The four public sector sponsors of UTIMF have decided to recast the board of the company with their own representatives by the end of this year as a prelude to selecting a new chief executive for the company.

The company, the fourth largest mutual fund in India with a corpus of over R70,000 crore, has been without a head since February, when UK Sinha stepped down as CEO to become the chairman of the Securities and Exchange Board of India, the markets regulator.

Recasting the board will help the sponsors overturn the decision of the current board to set up a search committee to select a new CEO. A three-member subcommittee of the board headed by Anita Ramachandran had appointed Egon Zehnder, a UK-based headhunting firm, to create a short list.

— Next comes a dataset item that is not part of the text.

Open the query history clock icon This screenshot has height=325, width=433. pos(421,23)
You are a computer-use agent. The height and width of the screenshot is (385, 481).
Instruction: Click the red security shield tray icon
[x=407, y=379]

But as that list did not include a nominee favoured by the finance ministry, Jitesh Khosla, currently additional chief secretary, Assam, the short list could never be considered by the board. Khosla is incidentally the brother of Omita Paul, adviser to finance minister Pranab Mukherjee.

The decision to overhaul the composition of the board will mean the new team can begin de novo, including appointing a committee to select a chief.

In the absence of a chief, a four-member team is running the fund house, which has crippled its functioning severely. There have been serious union issues in the past few months including demonstrations by employees before its head office. Meanwhile, Sebi has barred it from launching any new scheme.

The seven-member board now includes two from T Rowe Price who came on board in 2010 to join the five members, after UTIMF offered the firm a 26% stake. Four of the board members represent the interests of the public sector sponsors, LIC, SBI, Punjab National Bank and Bank of Baroda. The fifth is a representative of the public.

As per the terms of the UTIMF memorandum of association, the members were appointed for a three-year term initially, which was extended in 2009.

The arrangement was created as all public sector entities had their own mutual funds. Sebi rules do not allow an asset management company to sponsor another mutual fund, to prevent a clash of interests. UTIMF, because of the special circumstances of its birth, was allowed the limited sponsorship within which four of the board members were designated as the own nominees of the initial sponsors.

The arrangement worked well as the memorandum of association of UTIMF allowed the companies to restrict themselves from any loss beyond the initial contribution of Rs 10,000 made by them towards setting up of the fund. In the new scheme of things, this will change, as appointment of their nominees will expose them to a larger liability.